Welcome to the Inedo Forums! Check out the Forums Guide for help getting started.
If you are experiencing any issues with the forum software, please visit the Contact Form on our website and let us know!
ProGet 2026/PostgreSQL (Embedded) Group Managed Service Account Support
-
Does ProGet 2026 with the embedded PostgreSQL support group managed service accounts (gMSAs) like previous versions of ProGet? If it doesn't, will that be an option soon?
I realize that a user account and password will work, but if we aren't using a group managed service account at my company, then the account password has to be changed every 90 days. The group managed service account has automatic password rotation, so it's much more manageable for this kind of thing.
Using NetworkService or similar account is not an option for us for security reasons.
-
Hi @mhelp_5176 ,
Provided you provided appropriate permissions, there shouldn't be an issue configuring the service to run as a gSMA.
Thanks,
Alana
-
Can a group managed service account be used in the PostgreSQL embedded database connection string so the password is rotated, the password rotation is handled automatically by the gMSA, and there's no visible password in the connection string?

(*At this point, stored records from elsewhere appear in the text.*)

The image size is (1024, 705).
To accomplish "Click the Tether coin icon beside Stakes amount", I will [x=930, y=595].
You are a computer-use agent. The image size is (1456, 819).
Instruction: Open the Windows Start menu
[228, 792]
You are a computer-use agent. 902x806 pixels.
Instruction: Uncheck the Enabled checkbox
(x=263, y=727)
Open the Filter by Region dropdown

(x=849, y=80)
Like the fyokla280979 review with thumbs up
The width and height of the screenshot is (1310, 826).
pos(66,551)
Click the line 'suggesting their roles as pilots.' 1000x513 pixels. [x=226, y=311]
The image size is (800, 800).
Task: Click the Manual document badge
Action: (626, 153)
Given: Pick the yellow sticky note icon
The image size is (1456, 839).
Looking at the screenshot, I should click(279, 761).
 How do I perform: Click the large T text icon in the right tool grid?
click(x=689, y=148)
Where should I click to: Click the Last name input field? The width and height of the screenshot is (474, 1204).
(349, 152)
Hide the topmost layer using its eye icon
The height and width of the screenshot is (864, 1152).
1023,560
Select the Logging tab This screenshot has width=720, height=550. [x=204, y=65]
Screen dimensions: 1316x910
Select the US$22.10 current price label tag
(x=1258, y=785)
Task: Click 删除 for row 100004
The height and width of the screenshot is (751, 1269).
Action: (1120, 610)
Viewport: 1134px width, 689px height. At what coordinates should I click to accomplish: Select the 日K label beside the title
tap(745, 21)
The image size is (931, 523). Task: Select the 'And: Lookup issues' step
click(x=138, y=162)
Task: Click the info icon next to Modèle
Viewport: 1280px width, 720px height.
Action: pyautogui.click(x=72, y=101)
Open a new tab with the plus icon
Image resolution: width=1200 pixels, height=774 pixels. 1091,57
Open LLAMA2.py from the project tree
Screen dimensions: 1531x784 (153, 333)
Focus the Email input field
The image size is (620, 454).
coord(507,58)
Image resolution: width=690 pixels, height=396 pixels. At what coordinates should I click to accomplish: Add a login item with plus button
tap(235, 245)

The answer appears to be no based on Steve's reply in this other ticket, https://forums.inedo.com/post/19611, but I wanted to provide the additional context in case it's something you may consider supporting.
-
Hi @mhelp_5176,
Connecting to the embedded database requires local access to the ProGet server. Once an attacker has that, then they already have full access to the database, as it's stored as files on disk... basically it's the equivalent of storing the safe key inside of the safe :)
As such. it doesn't make sense for us to add complexity to the product to support changing a password that's already secured.
Thanks,
Steve